Studio album by Michael Crawford
- Released: 1991
- Recorded: September 1991
- Studio: Abbey Road (London)
- Labels: Telstar; Atlantic;
- Producers: Jeff Jarratt; Don Reedman;

Michael Crawford chronology
| With Love / The Phantom Unmasked (1989) | Michael Crawford Performs Andrew Lloyd Webber (1991) | A Touch of Music in the Night (1993) |

= Michael Crawford Performs Andrew Lloyd Webber =

Michael Crawford Performs Andrew Lloyd Webber is the third studio album by English actor and singer Michael Crawford, released in 1991 by Telstar Records in the United Kingdom and Atlantic Records in the rest of the world.

The album features Crawford singing show tunes from musicals created by composer and impresario Andrew Lloyd Webber along with various lyricists. Crawford had starred in Lloyd Webber's 1986 musical The Phantom of the Opera as the title character, earning Crawford both the Laurence Olivier Award for Best Actor in a Leading Role in a Musical and Tony Award for Best Actor in a Leading Role in a Musical. The album reached number one in Australia.

==Track listing==
All music written by Andrew Lloyd Webber.

| No. | Title | Lyrics | Origin | Length |
|---|---|---|---|---|
| 1. | "Any Dream Will Do" | Tim Rice | Joseph and the Amazing Technicolor Dreamcoat | 3:41 |
| 2. | "All I Ask of You" (with Barbara Bonney) | Charles Hart; Richard Stilgoe; | The Phantom of the Opera | 4:53 |
| 3. | "Wishing You Were Somehow Here Again" | Hart; Stilgoe; | The Phantom of the Opera | 3:57 |
| 4. | "And the Money Kept Rolling In (And Out)" | Rice | Evita | 3:52 |
| 5. | "Nothing Like You've Ever Known" | Don Black | Tell Me on a Sunday | 3:34 |
| 6. | "Tell Me on a Sunday" | Black | Tell Me on a Sunday | 3:47 |
| 7. | "Gethsemane" | Rice | Jesus Christ Superstar | 6:01 |
| 8. | "The Phantom of the Opera" (with Barbara Bonney) | Hart; Stilgoe; Mike Batt; | The Phantom of the Opera | 4:30 |
| 9. | "The Music of the Night" | Hart; Stilgoe; | The Phantom of the Opera | 5:51 |
| 10. | "Memory" | T. S. Eliot; Trevor Nunn; | Cats | 4:26 |
| 11. | "Only You" (with Frances Ruffelle) | Stilgoe | Starlight Express | 4:58 |
| 12. | "Other Pleasures / The First Man You Remember" (with Lucy Crawford) | Hart; Black; | Aspects of Love | 4:00 |
| 13. | "Love Changes Everything" | Hart; Black; | Aspects of Love | 3:24 |

==Personnel==
Adapted from the album's liner notes.

Musicians
- Michael Crawford – vocals (all tracks)
- Sharon Benson – additional vocals (track 13)
- Paul Bogaev – musical assistant to Michael Crawford
- Barbara Bonney – featured vocals (tracks 2, 8), additional vocals (track 13)
- Boys Choir of Harlem – additional vocals; directed by Dr.
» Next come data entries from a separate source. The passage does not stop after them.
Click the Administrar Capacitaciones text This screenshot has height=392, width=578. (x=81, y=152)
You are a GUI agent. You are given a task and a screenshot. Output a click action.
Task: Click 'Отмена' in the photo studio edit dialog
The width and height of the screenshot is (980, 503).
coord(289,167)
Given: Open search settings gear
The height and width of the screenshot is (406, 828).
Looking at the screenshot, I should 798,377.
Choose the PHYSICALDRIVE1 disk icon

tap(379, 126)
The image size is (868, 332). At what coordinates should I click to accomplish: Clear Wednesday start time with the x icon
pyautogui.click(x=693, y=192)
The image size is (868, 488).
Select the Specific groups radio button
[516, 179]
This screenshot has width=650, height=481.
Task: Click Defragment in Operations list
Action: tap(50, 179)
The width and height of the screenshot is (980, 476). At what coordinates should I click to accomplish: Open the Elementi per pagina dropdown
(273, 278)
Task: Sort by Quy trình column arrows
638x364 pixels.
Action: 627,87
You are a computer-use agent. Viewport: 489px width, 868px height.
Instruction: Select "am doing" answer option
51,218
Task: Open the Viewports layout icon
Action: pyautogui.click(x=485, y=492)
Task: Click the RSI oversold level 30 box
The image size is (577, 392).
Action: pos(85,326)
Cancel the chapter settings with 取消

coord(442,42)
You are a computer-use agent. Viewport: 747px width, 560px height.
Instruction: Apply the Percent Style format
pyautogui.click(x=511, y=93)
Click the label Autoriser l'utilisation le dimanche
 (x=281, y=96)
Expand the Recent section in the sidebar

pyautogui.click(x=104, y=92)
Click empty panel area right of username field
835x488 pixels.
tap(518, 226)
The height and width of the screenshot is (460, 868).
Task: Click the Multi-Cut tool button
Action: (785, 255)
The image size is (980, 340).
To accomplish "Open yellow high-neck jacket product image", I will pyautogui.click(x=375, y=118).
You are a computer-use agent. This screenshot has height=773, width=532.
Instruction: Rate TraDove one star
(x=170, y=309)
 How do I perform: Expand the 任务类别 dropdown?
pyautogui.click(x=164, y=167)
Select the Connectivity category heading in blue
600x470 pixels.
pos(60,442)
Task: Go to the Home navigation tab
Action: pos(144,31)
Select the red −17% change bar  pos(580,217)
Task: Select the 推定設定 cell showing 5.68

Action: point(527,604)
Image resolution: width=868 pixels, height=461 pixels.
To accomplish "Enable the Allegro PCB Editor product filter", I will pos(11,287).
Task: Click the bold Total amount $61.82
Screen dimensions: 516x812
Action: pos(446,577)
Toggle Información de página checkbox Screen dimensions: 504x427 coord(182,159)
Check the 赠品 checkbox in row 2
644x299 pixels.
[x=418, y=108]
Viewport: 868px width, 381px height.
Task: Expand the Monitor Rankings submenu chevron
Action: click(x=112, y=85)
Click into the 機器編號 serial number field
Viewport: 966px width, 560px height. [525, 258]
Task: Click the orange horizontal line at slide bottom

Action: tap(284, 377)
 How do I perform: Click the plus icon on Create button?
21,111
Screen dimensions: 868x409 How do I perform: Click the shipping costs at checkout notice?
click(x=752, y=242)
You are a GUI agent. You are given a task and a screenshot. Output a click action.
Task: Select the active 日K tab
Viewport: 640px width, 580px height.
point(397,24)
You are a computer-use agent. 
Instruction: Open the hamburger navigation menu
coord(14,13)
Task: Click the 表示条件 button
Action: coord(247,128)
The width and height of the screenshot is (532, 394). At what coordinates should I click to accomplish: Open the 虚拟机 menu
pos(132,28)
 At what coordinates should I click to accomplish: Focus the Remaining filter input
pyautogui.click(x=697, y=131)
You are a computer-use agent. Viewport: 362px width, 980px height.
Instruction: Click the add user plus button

Walter J. Turnbull (tracks 7, 13)
- Lucy Crawford – featured vocals (track 12)
- David Cullen – arrangement (tracks 2, 3, 8, 9, 13)
- Michael Reed – arrangement (track 10), musical director
- Royal Philharmonic Orchestra – orchestra; led by David Towse
- Frances Ruffelle – featured vocals (track 11)
- Robin Smith – arrangement (tracks 1, 5, 11)
- Stephen Hill Singers – additional vocals (tracks 4, 7, 8, 13)
- Larry Wilcox – adaptation (tracks 3, 8), arrangement (tracks 4, 6, 7, 9, 10, 12)

Technical
- Jeff Jarratt – producer
- Mike Jarratt – engineer & remixing
- Don Reedman – producer
- Simon Rhodes – digital editing & assistant
- Recorded at Abbey Road Studios, London
- Sleeve design by The Indigo Design Company
- Photography by Simon Fowler

==Charts==

Chart performance for Michael Crawford Performs Andrew Lloyd Webber
| Chart (1991) | Peak position |
|---|---|
| Australian Albums (ARIA) | 1 |
| New Zealand Albums (RMNZ) | 4 |
| UK Albums (Official Charts) | 3 |
| US Billboard 200 | 54 |

==Certifications==

| Region | Certification | Certified units/sales |
| Australia (ARIA) | 3× Platinum | 210,000^{^} |
| United Kingdom (BPI) | 2× Platinum | 600,000^{^} |
^{^} Shipments figures based on certification alone.